[Dataset entries]

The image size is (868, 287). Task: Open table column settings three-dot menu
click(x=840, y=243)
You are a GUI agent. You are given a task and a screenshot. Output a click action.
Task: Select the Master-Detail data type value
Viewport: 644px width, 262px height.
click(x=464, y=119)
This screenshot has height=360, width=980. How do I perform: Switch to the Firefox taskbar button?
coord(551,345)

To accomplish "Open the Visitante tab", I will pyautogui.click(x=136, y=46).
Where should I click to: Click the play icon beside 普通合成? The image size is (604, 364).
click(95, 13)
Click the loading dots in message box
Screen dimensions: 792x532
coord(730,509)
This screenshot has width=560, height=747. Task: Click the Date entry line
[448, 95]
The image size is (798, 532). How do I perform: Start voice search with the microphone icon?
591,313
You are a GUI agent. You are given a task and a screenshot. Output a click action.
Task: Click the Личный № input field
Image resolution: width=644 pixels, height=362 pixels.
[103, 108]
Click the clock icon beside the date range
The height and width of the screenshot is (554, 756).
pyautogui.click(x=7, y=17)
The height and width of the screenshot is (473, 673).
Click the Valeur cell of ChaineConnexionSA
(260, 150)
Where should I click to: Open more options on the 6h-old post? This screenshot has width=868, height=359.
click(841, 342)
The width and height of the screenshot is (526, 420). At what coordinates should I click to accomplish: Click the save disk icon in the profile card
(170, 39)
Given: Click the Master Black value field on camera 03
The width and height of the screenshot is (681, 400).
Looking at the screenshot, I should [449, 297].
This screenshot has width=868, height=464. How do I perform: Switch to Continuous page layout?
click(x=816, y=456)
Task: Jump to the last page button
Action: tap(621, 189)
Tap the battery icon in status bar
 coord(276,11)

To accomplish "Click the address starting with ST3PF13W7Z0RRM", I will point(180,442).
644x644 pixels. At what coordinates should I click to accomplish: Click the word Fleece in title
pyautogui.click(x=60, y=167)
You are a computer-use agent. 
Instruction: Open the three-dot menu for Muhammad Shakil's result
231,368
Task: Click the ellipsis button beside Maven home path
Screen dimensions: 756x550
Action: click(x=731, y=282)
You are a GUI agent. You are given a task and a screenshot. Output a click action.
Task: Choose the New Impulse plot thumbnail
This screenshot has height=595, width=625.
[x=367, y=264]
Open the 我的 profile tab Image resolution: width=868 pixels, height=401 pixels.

TASK REQUIREMENTS: Copy out each record from above, exactly.

ANSWER FOR THIS EXERCISE:
The image size is (868, 287). Task: Open table column settings three-dot menu
click(x=840, y=243)
You are a GUI agent. You are given a task and a screenshot. Output a click action.
Task: Select the Master-Detail data type value
Viewport: 644px width, 262px height.
click(x=464, y=119)
This screenshot has height=360, width=980. How do I perform: Switch to the Firefox taskbar button?
coord(551,345)

To accomplish "Open the Visitante tab", I will pyautogui.click(x=136, y=46).
Where should I click to: Click the play icon beside 普通合成? The image size is (604, 364).
click(95, 13)
Click the loading dots in message box
Screen dimensions: 792x532
coord(730,509)
This screenshot has width=560, height=747. Task: Click the Date entry line
[448, 95]
The image size is (798, 532). How do I perform: Start voice search with the microphone icon?
591,313
You are a GUI agent. You are given a task and a screenshot. Output a click action.
Task: Click the Личный № input field
Image resolution: width=644 pixels, height=362 pixels.
[103, 108]
Click the clock icon beside the date range
The height and width of the screenshot is (554, 756).
pyautogui.click(x=7, y=17)
The height and width of the screenshot is (473, 673).
Click the Valeur cell of ChaineConnexionSA
(260, 150)
Where should I click to: Open more options on the 6h-old post? This screenshot has width=868, height=359.
click(841, 342)
The width and height of the screenshot is (526, 420). At what coordinates should I click to accomplish: Click the save disk icon in the profile card
(170, 39)
Given: Click the Master Black value field on camera 03
The width and height of the screenshot is (681, 400).
Looking at the screenshot, I should [449, 297].
This screenshot has width=868, height=464. How do I perform: Switch to Continuous page layout?
click(x=816, y=456)
Task: Jump to the last page button
Action: tap(621, 189)
Tap the battery icon in status bar
 coord(276,11)

To accomplish "Click the address starting with ST3PF13W7Z0RRM", I will point(180,442).
644x644 pixels. At what coordinates should I click to accomplish: Click the word Fleece in title
pyautogui.click(x=60, y=167)
You are a computer-use agent. 
Instruction: Open the three-dot menu for Muhammad Shakil's result
231,368
Task: Click the ellipsis button beside Maven home path
Screen dimensions: 756x550
Action: click(x=731, y=282)
You are a GUI agent. You are given a task and a screenshot. Output a click action.
Task: Choose the New Impulse plot thumbnail
This screenshot has height=595, width=625.
[x=367, y=264]
Open the 我的 profile tab Image resolution: width=868 pixels, height=401 pixels.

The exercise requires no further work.